TASK OBJECTIVE ▸ Everything from the line with "Task: Open bottom" through the end of the entries must be transcribed exactly; no other lines belong in the answer.

DATA FOR THIS TASK ▸
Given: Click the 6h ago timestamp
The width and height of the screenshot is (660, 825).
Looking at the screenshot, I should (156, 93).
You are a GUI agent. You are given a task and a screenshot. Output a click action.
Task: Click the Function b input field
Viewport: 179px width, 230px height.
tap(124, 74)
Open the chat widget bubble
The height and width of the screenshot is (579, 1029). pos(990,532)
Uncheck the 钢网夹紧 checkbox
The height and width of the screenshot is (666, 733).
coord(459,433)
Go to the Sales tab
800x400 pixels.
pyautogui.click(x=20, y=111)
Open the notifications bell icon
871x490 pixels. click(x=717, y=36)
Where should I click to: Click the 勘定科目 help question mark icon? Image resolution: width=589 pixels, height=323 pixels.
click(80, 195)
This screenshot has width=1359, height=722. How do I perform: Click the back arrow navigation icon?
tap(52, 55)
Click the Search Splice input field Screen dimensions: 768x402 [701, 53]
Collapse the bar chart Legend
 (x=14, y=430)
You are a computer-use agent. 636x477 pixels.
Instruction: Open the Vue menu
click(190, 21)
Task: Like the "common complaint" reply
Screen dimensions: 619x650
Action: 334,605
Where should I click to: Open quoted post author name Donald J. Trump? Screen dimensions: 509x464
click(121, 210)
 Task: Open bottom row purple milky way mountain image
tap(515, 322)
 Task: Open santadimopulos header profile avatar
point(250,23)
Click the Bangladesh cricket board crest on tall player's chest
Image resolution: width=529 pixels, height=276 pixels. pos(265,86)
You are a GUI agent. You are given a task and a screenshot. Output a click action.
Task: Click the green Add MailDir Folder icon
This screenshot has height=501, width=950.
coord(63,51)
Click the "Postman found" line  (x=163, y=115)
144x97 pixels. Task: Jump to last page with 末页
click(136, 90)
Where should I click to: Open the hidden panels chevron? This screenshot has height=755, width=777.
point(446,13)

RESPONSE TO THIS TASK ▸
 Task: Open bottom row purple milky way mountain image
tap(515, 322)
 Task: Open santadimopulos header profile avatar
point(250,23)
Click the Bangladesh cricket board crest on tall player's chest
Image resolution: width=529 pixels, height=276 pixels. pos(265,86)
You are a GUI agent. You are given a task and a screenshot. Output a click action.
Task: Click the green Add MailDir Folder icon
This screenshot has height=501, width=950.
coord(63,51)
Click the "Postman found" line  (x=163, y=115)
144x97 pixels. Task: Jump to last page with 末页
click(136, 90)
Where should I click to: Open the hidden panels chevron? This screenshot has height=755, width=777.
point(446,13)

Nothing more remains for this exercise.